Please note, a 2'x4' sheet of plywood probably doesn't measure to be exactly 2'x4'. So, be sure to measure the plywood and cut the boards to the exact measurement.
In the picture above, I am using a powered hand planer. The purpose is to clean up the top of the pallet boards by removing a few layers of wood. A powered hand planer will run you about $50 and can be a handy tool. This isn't always necessary and a lot of sanding will essentially get you the same effect.
After every thing is cut and you layout your pallet boards on the plywood, generously spread some glue on the plywood and apply the boards.
Throw something heavy on top of the boards and let it dry for approximately 12-24 hours. This is always a great step to complete the day before you begin your build.
Also, it is not entirely necessary to attach the pallet boards to the plywood. You can forego the plywood all together if need be.
2. Measure and Cut Your Legs
The standard height of a desk is around 29". Because the desk top will be resting on top of the legs, I cut my legs about an inch short of 29".
It is possible, although not easy, to cut 4x4's with a circular saw. Generally, you want to use a miter saw, but they can be expensive.
To cut your 4x4 leg's with a circular saw, you will simply need to measure and mark all 4 sides the same length. Next, you cut each side where marked and that should get you pretty close. You will likely need to do some sanding to even out some of your cut's and ensure the leg bottom is flat..
3. Cut and Attach Desk Side Boards
The picture above demonstrates how to make a lengthwise cut along a piece of pallet board. You simply want to mark your board where the edge of the circular saw guide will be as you cut the board. Mark both sides of the board you want to cut. Next, clamp a piece of straight board along those marks. Now, as you cut the board, because your circular saw guide is against the clamped board, your cut should remain straight.
Now it's time to cut some pallet boards for the sides (where the desk will sit into). Cut your boards to the same length as your top boards (approximately 4ft).
Follow the same procedure for the end pieces using the width of your desk top.
Time to attach the lengthwise boards. Use an1/8" drill bit for pilot holes, and attach the boards using an 1 5/8" screw. Allow the boards to hang over the top of your legs (about an inch) so your desk top can sit into it (see photo in step 5 for reference). Measure the board width of your desk top to get the exact measurement.
4. Assemble Desk Base
Clamp the boards cut to the width of your desk top.
Use a level to ensure it's straight.
Now, pilot drill and screw the boards in place.

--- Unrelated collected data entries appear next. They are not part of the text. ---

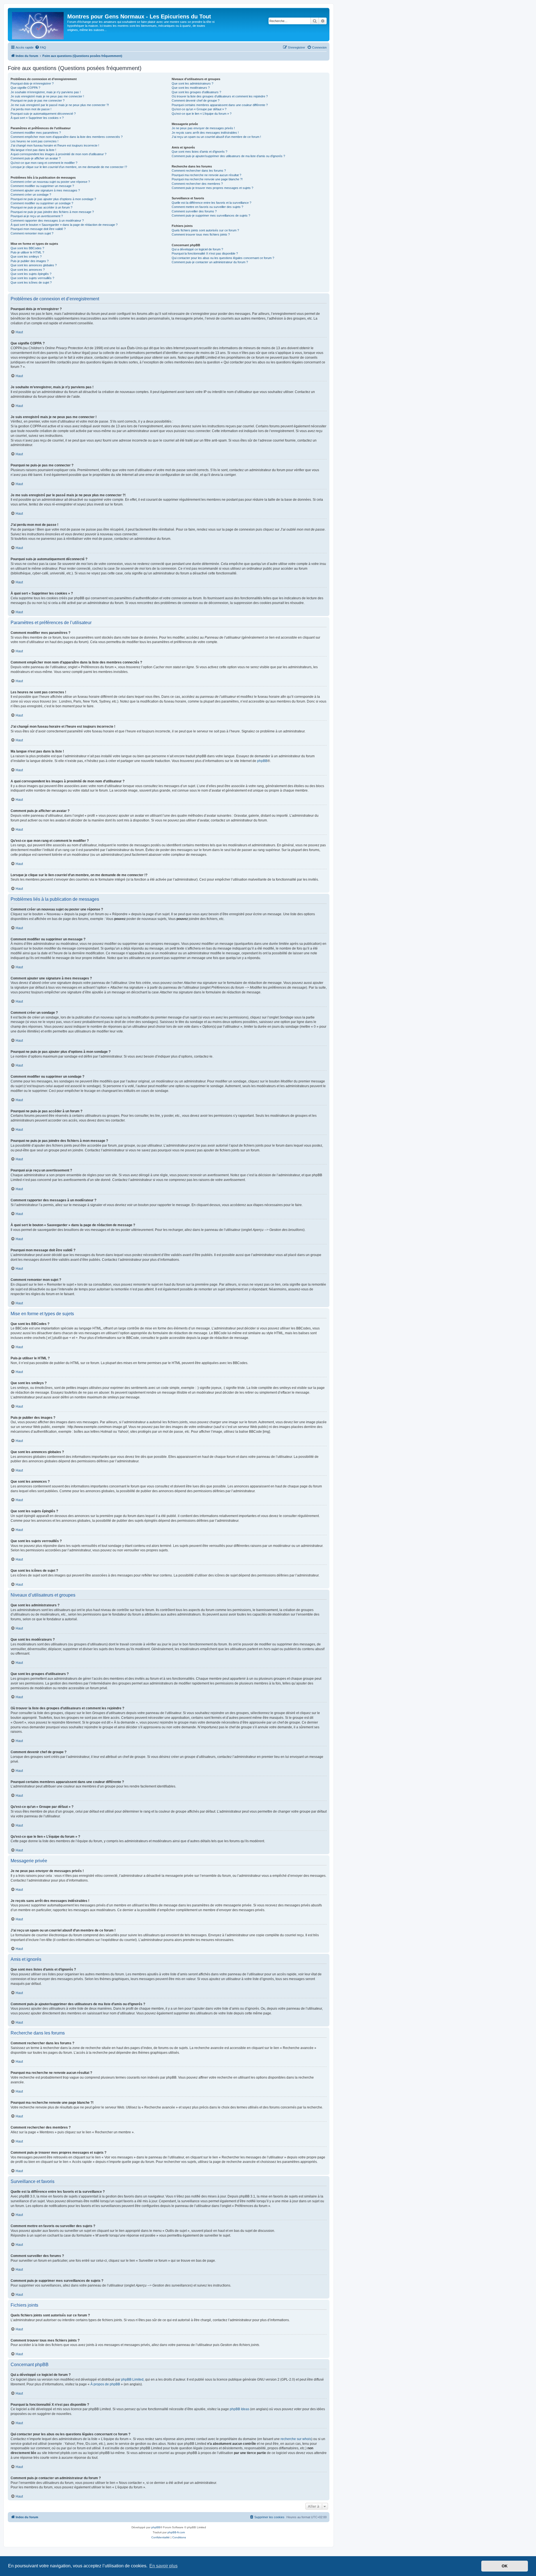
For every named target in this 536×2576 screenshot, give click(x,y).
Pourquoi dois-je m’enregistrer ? (32, 83)
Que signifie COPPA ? (25, 87)
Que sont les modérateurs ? (191, 87)
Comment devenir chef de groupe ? (195, 100)
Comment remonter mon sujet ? (32, 233)
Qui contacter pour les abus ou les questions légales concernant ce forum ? (223, 258)
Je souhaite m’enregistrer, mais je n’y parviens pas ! (46, 92)
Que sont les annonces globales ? (34, 265)
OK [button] (505, 2566)
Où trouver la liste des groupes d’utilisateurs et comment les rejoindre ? (220, 96)
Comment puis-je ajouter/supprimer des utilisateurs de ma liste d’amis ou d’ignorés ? (228, 156)
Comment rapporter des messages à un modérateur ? (47, 220)
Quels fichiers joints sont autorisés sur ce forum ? (205, 230)
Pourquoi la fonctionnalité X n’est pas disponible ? (205, 253)
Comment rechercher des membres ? (197, 183)
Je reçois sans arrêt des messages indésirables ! (205, 132)
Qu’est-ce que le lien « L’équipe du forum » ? (201, 113)
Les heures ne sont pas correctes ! (34, 141)
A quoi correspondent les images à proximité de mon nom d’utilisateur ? (58, 154)
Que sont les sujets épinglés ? (31, 273)
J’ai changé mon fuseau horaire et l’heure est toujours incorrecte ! (55, 145)
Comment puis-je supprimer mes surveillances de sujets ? (211, 215)
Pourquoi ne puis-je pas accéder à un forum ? (41, 207)
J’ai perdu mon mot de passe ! (31, 109)
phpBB (262, 761)
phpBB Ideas (239, 2409)
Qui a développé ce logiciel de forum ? (197, 249)
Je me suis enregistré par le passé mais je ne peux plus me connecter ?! (60, 105)
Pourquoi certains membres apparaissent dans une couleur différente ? (220, 105)
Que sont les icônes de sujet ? (31, 282)
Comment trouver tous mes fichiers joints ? (201, 234)
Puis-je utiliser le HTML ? (27, 252)
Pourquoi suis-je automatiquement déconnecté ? (43, 113)
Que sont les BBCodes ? (27, 248)
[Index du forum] (38, 24)
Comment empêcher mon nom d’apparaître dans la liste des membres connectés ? (67, 136)
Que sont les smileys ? (26, 256)
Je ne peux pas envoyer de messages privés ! (203, 128)
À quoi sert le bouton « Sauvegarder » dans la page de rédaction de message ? (64, 224)
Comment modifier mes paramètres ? (36, 132)
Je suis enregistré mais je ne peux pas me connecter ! (47, 96)
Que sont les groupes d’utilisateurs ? (196, 92)
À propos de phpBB (105, 2384)
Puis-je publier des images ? (30, 261)
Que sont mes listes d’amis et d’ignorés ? (199, 151)
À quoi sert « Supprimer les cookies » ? (37, 117)
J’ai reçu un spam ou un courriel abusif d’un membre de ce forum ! (216, 136)
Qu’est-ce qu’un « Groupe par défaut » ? (199, 109)
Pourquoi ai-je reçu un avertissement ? (37, 216)
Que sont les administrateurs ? (192, 83)
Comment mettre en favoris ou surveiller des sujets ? (207, 207)
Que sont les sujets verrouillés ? (32, 278)
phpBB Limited (132, 2379)
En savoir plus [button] (163, 2565)
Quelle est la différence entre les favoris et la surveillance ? (211, 202)
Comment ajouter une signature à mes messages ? (45, 190)
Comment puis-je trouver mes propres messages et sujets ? (212, 188)
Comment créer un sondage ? (31, 194)
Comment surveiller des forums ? (194, 211)
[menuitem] (40, 47)
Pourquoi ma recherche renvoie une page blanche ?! (207, 179)
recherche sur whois (296, 2439)
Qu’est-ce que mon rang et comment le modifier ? (44, 162)
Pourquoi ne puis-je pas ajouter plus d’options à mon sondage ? (53, 199)
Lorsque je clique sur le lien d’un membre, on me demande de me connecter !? (69, 167)
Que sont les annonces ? (28, 269)
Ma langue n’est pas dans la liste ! (33, 150)
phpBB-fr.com (176, 2532)
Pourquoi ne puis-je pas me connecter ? (37, 100)
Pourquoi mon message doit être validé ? (38, 229)
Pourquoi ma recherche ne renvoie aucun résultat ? (206, 175)
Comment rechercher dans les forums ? (199, 170)
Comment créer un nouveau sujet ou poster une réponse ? (50, 181)
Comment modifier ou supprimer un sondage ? (42, 203)
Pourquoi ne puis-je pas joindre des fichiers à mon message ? (52, 212)
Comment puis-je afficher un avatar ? (36, 158)
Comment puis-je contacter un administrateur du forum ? (210, 262)
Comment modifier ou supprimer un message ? (42, 186)
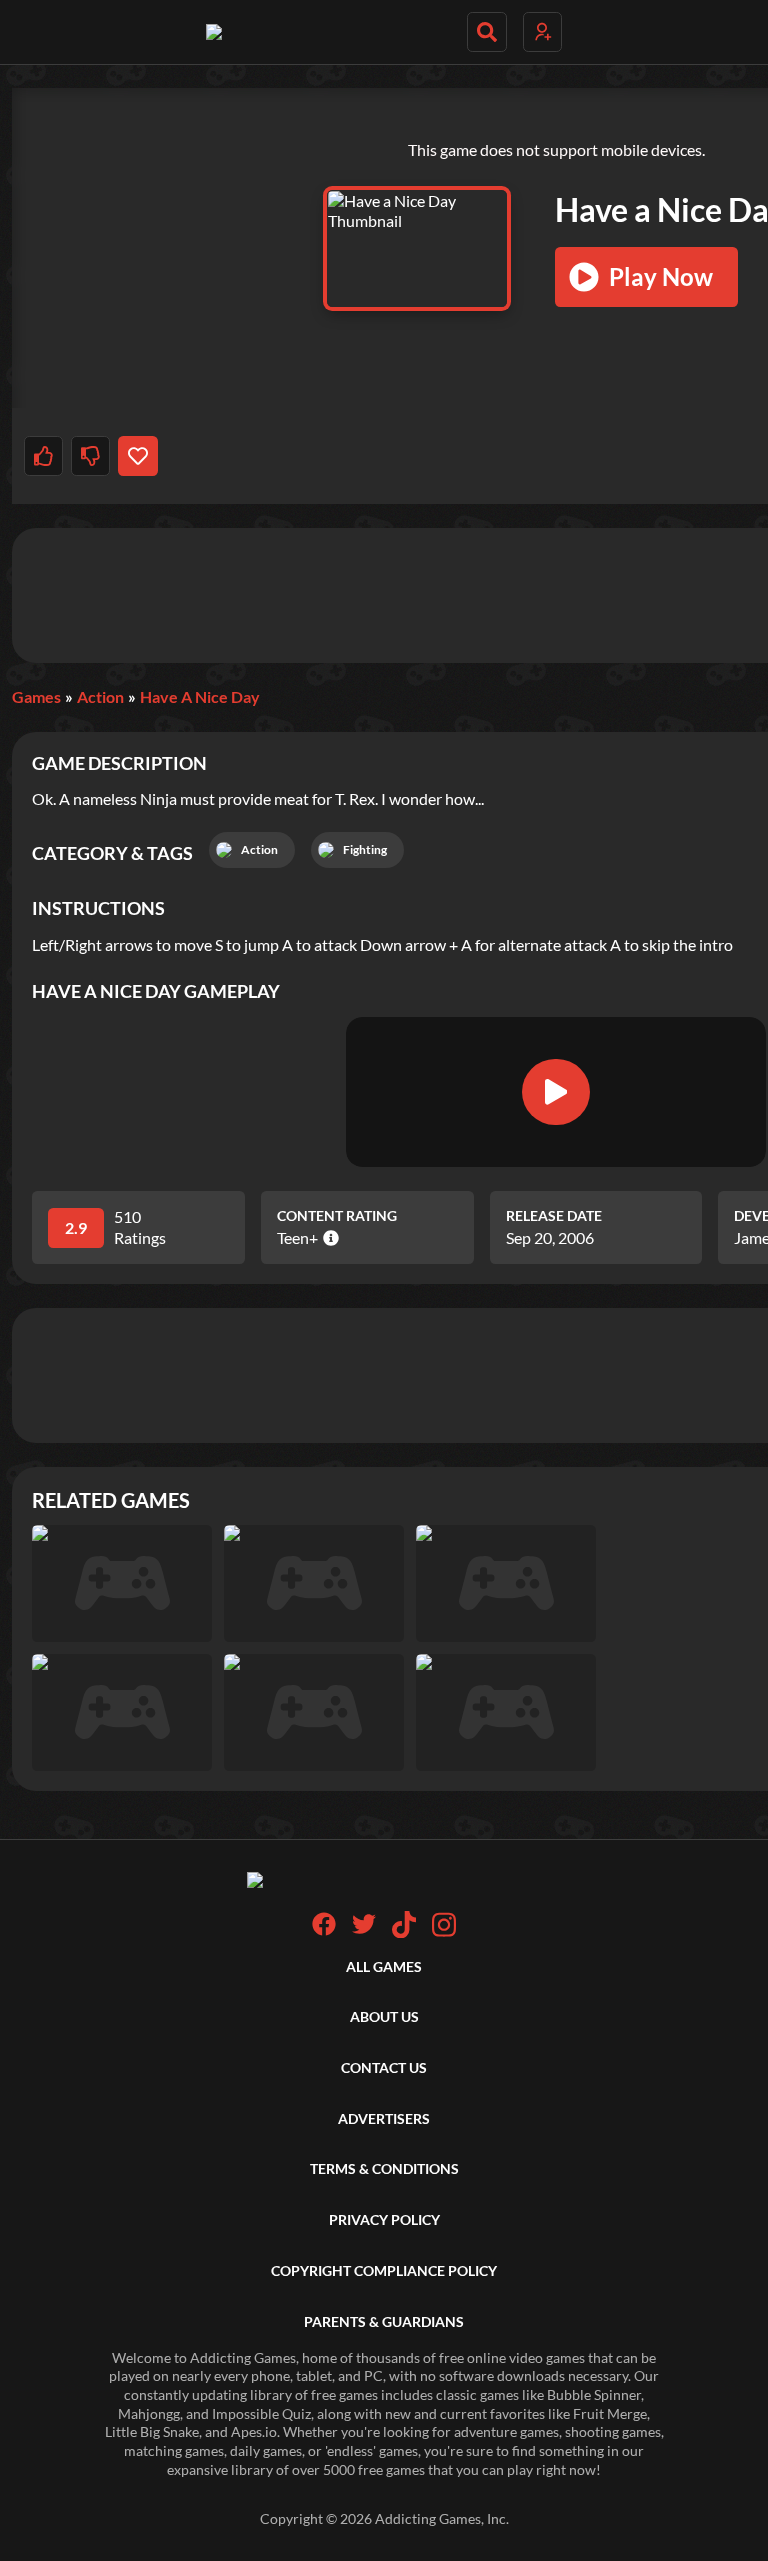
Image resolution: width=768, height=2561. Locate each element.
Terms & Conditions (384, 2168)
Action (100, 696)
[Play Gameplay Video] (556, 1092)
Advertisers (384, 2118)
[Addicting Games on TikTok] (404, 1932)
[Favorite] (137, 456)
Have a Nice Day (200, 696)
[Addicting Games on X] (364, 1930)
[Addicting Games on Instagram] (444, 1932)
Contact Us (384, 2067)
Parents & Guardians (384, 2321)
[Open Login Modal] (542, 32)
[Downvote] (90, 456)
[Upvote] (43, 456)
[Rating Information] (328, 1238)
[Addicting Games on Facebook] (324, 1930)
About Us (384, 2016)
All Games (384, 1966)
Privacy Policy (384, 2219)
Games (36, 696)
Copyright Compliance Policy (384, 2270)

5. Add 2x2 Bracing for Desk Top
In order to attach the desk top to the base, the desk top needs something to screw into. Measure the distance between the legs on each end and cut two 2x2 boards to that length.
Clamp the boards so the top is the same height as the top of the legs. Pilot drill and attach using 1 5/8" screws.
Measure and cut two 2x2 boards the same length as the width of your desk top. Pilot drill and attach using 1 5/8" screws. Ensure all the bracing boards are the same height.
Using a pencil, make a mark on the outside of your side boards directly in the middle of the two middle 2x2's. This will save some trouble later when you have your desk top in place and you can't see where the 2x2's are, and need to screw the desk top into them (see step 6).
6. Add Leg Braces
Because your legs are fairly long, you will want to add braces so they do not separate.
Approximately 3/4 of the way down the legs, measure the distance between the legs and clamp the board in place. Make sure the the boards on each side are the same height.
Pilot drill and screw in place.
7. Attach Desk Top
Now it's time to attach the desk top. First, loosen the screws on one side of the leg base. This will give your desk top a little room to fit snuggly into place.
Once the desk top is in, re-secure the screws on the leg base.
Pilot drill the holes on each end of your desk top, and attach using 1 5/8" screws.
Now you want to attach the desk top to the 2x2 boards you placed in the base earlier. Using the marks you made in step 5, draw a line between the marks on each side using a straight edge. Now you know where to drill pilot holes and attach using 1 5/8" screws.
8. Sand, Stain, and Polyurethane
Sand, Sand, Sand
This is purely preference, but I like to add stain to the legs and let it dry before sanding them again to bring out the wood grain. Then I add a last coat of stain, and it gives the legs some contrast.
I prefer to wipe on stain with a rag or old t-shirt.
This particular color of stain is called "Old American" from Minwax.
Use a brush to ensure you get the stain between all the boards and cracks.
9. You're Finished!
Now, it's time to enjoy your rustic desk that is sure to turn some heads.
Please note, if you prefer to not allow the screw holes to show, you can apply some wood putty and let it dry for a few hours. After it is dry, just sand it down and continue with step 8.